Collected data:

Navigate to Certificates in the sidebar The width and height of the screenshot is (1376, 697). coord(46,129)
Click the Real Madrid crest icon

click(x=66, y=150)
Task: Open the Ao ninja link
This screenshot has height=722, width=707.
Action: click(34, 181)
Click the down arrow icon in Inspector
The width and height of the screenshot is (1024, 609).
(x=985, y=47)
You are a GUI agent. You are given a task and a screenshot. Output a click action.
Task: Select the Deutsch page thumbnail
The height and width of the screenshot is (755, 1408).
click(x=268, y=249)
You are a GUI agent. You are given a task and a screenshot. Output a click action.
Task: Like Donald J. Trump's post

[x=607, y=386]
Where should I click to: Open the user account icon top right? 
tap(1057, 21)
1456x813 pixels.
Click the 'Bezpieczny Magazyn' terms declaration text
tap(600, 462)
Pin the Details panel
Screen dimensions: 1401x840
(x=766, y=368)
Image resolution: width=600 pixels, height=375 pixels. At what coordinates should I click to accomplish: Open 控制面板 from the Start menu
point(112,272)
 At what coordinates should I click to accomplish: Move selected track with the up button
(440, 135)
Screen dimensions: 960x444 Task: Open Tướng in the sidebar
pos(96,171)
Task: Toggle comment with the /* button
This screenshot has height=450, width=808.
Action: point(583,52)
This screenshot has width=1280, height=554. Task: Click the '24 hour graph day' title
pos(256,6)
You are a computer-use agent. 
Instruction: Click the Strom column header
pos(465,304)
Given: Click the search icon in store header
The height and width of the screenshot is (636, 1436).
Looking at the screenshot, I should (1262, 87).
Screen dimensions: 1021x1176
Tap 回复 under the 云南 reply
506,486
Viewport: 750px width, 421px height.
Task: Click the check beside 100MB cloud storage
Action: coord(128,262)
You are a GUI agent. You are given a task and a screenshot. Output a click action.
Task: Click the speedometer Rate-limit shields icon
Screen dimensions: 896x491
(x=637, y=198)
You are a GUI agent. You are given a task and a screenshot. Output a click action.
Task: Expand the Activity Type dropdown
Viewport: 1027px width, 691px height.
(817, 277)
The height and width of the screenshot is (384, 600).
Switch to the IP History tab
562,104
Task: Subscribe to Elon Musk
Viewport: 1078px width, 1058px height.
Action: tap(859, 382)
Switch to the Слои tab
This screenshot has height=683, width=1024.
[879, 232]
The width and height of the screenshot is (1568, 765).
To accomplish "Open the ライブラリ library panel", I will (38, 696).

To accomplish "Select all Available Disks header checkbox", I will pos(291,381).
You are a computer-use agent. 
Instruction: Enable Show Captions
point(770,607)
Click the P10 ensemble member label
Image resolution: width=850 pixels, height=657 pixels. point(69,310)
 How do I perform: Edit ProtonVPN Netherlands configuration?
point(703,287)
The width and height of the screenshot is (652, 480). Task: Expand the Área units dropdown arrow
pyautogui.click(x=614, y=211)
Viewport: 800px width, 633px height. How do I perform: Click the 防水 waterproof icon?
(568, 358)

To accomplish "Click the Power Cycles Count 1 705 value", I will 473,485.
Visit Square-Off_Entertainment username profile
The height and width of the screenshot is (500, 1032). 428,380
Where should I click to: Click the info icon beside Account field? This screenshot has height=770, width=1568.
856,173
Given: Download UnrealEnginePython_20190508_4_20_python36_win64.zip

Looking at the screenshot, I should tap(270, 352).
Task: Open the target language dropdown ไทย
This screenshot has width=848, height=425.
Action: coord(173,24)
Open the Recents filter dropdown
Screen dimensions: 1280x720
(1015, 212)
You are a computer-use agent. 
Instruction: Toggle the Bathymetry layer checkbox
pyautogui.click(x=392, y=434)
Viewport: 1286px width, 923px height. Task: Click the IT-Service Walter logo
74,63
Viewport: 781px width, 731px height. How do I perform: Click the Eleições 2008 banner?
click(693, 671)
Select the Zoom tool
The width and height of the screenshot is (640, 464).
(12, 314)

● Task statement:
A bare number is the expected answer: the tally of lines in the records above holding "will".

● Solution:
3